At DW Financial, while helping you plan for your investment, we will assess your risk profile by completing a fact find and a risk profile questionnaire. From the results of this questionnaire we will be able to see what your attitude to risk is.
There are two different risk categories to be considered.
1 – The first is how you assess risk
Low – A low risk investor wants to avoid large fluctuations in their investment value, they accept limited risk and accept that this will produce modest returns.
Medium – A medium risk investor is willing to accept significant fluctuations in their investment value especially over a short term. They accept risk in return for the potential of good returns over a longer term.
High – A high risk investor is willing to accept sharp or sudden changes in values.
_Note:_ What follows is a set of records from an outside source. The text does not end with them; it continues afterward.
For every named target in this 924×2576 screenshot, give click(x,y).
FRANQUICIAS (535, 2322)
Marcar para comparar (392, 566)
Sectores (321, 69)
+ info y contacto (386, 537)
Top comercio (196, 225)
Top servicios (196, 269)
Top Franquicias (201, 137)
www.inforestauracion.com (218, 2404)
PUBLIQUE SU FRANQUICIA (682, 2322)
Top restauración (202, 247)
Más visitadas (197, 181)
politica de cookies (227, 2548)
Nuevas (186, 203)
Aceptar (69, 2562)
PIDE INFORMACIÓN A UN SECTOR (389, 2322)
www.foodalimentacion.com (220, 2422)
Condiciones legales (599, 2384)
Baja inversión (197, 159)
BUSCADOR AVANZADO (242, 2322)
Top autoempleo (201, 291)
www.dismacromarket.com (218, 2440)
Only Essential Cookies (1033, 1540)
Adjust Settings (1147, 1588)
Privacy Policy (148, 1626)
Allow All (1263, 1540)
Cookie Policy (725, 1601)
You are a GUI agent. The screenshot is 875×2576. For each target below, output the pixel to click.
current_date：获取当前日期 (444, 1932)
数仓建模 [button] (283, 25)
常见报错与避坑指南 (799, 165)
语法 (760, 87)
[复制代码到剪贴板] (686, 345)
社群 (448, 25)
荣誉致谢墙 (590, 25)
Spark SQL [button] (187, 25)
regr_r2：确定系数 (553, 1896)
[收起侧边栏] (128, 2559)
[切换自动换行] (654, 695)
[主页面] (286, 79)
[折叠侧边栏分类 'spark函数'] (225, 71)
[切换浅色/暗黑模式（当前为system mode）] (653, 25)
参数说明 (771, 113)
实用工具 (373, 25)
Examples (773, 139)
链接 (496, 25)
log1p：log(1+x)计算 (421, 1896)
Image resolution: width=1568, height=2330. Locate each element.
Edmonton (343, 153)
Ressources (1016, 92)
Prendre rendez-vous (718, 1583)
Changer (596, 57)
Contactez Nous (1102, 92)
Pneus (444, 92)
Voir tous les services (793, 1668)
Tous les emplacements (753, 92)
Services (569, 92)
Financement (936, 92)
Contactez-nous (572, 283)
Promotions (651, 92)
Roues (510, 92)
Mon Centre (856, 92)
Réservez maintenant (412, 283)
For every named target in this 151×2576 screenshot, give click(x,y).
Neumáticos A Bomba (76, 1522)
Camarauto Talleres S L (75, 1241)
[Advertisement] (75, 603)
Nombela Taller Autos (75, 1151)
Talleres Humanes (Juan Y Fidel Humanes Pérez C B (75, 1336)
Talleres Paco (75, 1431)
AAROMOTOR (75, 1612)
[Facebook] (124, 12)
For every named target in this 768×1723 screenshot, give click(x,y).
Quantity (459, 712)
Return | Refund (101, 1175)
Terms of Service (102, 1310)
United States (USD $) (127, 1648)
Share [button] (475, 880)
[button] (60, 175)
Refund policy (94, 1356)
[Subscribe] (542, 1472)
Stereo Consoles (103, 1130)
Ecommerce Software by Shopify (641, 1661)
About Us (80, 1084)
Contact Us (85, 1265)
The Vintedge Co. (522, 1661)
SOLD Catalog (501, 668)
They accept risk at much higher levels with a view to achieving high returns.
2 – The second risk is how funds are classified.
This is done from assigning a rating of 1-7 from the ESMA (European Securities and Markets Authority) scale to a fund. A rating of 1 being the safest fund and a rating of 7 being the riskiest type of fund.
DW Financial will recommend some funds that match your risk profile. You can then choose some of these funds or another fund that you would like to invest in.